The Environmental and Energy Engineering Laboratory (AEC 233B) is equipped with state-of-the-art instrumentations to conduct its ongoing research in the biodiesel production and green engineering. The facilities include a gas-chromatograph/mass spectrometer, supercritical fluid extractor, and supercritical fluid reactor as well as being outfitted ancillary equipment such as an analytical balance, block heaters, freezer, and a laminar flow hood.
The Interfacial Laboratory (AEC 233C) is equipped to measure interfacial phenomena under a variety of controlled ambient conditions relevant to atmospheric and biological applications alike. This facility features a pair of Sinterface profile analysis tensiometers fitted with a custom-built water vapor/organic gas delivery system.
The Mammalian Tissue Culture Laboratory (Acopian 235) is located directly across the hall from the Center for Molecular Bioengineering. It is equipped with a biological safety cabinet, CO2 incubators, and necessary supporting apparatuses to grown and maintain mammalian cells in culture, such as a water bath, refrigerator, -20oC freezer, and a -80oC freezer, and an inverted phase contrast microscope with image acquisition and analysis capabilities. The cell culture suite is dedicated to student/faculty research projects and in teaching laboratories (in ChE 372: Biomolecular Engineering) to introduce students to sterile cell culture techniques.
This facility is planned as a center for fabricating micro- and nano-scale devices that explore various transport and kinetic phenomena. Research to be conducted in this facility will largely be in the area of microfluidics and semiconductor processing. Targeted courses that will use this facility include experimental design, integrated chemical engineering, and process design.

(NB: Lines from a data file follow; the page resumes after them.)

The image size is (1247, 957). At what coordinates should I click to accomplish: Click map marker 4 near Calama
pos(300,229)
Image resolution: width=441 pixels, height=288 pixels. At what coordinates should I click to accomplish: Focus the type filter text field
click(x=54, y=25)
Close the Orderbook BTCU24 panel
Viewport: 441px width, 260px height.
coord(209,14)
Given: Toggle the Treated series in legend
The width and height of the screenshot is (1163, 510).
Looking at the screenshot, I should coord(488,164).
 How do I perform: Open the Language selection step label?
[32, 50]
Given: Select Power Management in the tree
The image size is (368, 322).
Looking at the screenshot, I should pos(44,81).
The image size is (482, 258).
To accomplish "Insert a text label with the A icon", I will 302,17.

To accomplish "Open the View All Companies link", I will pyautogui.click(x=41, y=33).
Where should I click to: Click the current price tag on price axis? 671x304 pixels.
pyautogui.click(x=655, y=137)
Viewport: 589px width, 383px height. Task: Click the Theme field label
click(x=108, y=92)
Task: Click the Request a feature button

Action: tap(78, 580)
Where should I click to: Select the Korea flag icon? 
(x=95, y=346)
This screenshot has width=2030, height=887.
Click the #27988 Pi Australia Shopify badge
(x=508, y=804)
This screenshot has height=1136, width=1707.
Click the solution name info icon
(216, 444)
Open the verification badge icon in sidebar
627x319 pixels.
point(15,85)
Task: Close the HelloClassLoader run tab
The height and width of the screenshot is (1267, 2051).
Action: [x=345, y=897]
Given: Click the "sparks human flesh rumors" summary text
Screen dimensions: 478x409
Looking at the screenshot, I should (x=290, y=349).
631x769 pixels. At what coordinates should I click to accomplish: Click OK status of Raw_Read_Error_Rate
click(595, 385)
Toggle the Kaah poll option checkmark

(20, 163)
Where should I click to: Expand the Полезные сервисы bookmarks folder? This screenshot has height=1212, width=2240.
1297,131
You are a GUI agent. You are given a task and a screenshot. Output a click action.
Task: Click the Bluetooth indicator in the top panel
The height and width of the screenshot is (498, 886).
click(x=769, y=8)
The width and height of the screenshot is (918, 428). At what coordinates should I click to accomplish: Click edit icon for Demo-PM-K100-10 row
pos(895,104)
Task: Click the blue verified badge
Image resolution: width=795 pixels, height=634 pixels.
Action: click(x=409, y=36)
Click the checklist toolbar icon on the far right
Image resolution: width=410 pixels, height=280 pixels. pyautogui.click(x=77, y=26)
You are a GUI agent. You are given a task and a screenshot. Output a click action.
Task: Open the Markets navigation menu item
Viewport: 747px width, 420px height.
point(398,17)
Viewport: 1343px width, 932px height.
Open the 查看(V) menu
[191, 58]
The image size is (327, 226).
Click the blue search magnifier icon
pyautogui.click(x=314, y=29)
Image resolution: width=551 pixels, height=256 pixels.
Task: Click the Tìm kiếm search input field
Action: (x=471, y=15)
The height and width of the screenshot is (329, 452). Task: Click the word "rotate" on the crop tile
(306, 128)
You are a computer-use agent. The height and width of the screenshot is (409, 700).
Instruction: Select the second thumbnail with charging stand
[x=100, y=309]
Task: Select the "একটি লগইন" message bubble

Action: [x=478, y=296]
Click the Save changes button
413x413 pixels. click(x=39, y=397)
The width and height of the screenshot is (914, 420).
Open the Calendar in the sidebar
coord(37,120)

This laboratory will be equipped with all of the components necessary to pattern planar substrates, performing both traditional photo- and soft-lithography. Photomasks will be an outsourced item, with specific room lighting requirements created using light filtration in designated areas. Equipment includes the following: spin-coater, hotplate, UV exposer, developer, plasma reactor, vacuum oven, and casting systems. Substrate analysis will be performed using ellipsometry, profilometry, and a microscope equipped with digital imaging. Fluid flow introduced to a particular device will be controlled using one or more syringe pumps.